UCL / TLOmodel

Epidemiology modelling framework for the Thanzi la Onse project
https://www.tlomodel.org/
MIT License
13 stars 5 forks source link

Make `BitsetHandler` variable width and a pandas extension #1448

Closed willGraham01 closed 1 month ago

willGraham01 commented 3 months ago

Concerns #1316 |

Introduces the functionality for us to store bitsets as an extension to pandas, rather than having to use the BitSetHandler as an intermediary class.

bitset series (and thus dataframe columns) are stored as fixed-width bytestrings, where each character is represented by a np.uint8. The size of the bytestring (number of "characters") is chosen when the bitset is created to use the minimum number of bytes for each entry (IE we use 1 byte per 8 possible entries in a bitset).

The BitsetArray provides the necessary ExtensionArray instance for pandas series and dataframes. The operators like <=, ==, <, etc have been overloaded to perform their entry-wise set equivalents, so users should be able to interact with the series in the following manner:

bdt = BitsetDtype(0, 1, 2, 3, 4, 5, 6, 7, 8)
a_series = pd.Series([{"1"}, {"4", "8"}, {"2", "7", "3"}], dtype=big_bdt)

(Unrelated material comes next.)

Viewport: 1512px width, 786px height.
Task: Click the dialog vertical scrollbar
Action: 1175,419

# Return a boolean series indicating equality
big_s == {"4", "8"}
# Return a boolean series indicating entry-wise superset-ness
# Note this is equivalent to the 'in' functionality requested in
# https://github.com/UCL/TLOmodel/issues/1316#issuecomment-2052071639,
# but the 'in' operator has a particular meaning for series so we can't use it for this context.
big_s >= {"3"}
# Add an item to an entry
big_s.loc[0] += {"0"}

There are some more usage examples in the bitset_extension.py file, which is currently my quick-and-easy live testing ground.

TODO:

Tests

The basic pandas suite for testing DtypeExtensions passes, however we need some more tests for the functionality we are including on top. Primarily tests for how we handle different inputs when assigning and comparing (since allowing sets to be input values upsets pandas, since they are also iterables and so can be interpreted in a wonky way).

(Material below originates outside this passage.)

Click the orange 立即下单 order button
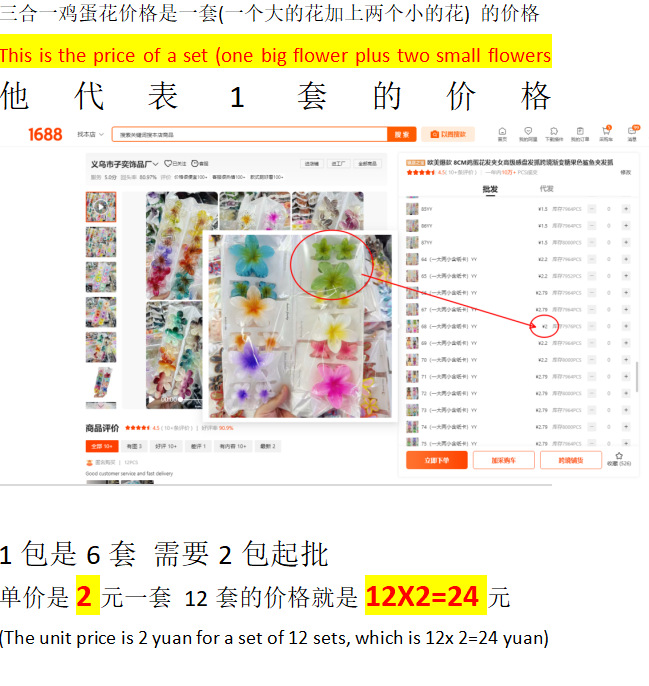437,460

willGraham01 commented 3 months ago

@matt-graham I won't tag you for review just yet since there's still those bugs mentioned in the PR, but any comments you have (particularly if this was something you were expecting in here) would be appreciated :grin:

willGraham01 commented 2 months ago

Yeah I think everything is ready - will drop a comment on https://github.com/UCL/TLOmodel/issues/1316 saying we can now go ahead with the plan in the issue & remove the BitsetHandler class in favour of direct column manipulation.

(Bumping for review again sorry since new commit = new review required. Also we're hitting an error in the checks on a file that is not touched in this PR)

matt-graham commented 1 month ago

With regards to the failing Pylint check - I did a bit of reading at it seems there are some on-going issues with handling definitions in .pyi files in NumPy specifically within Pylint (https://github.com/pylint-dev/astroid/pull/2375), so I would say as the error does appear to be a false positive here, the simplest solution would be to just add a comment to locally disable checking for E0611 in the relevant line, that is something like

-from numpy.dtypes import BytesDType
+from numpy.dtypes import BytesDType  # pylint: disable=E0611
willGraham01 commented 1 month ago

pylint update fixes everything - adding a reminder note here for me to press merge once CI passes.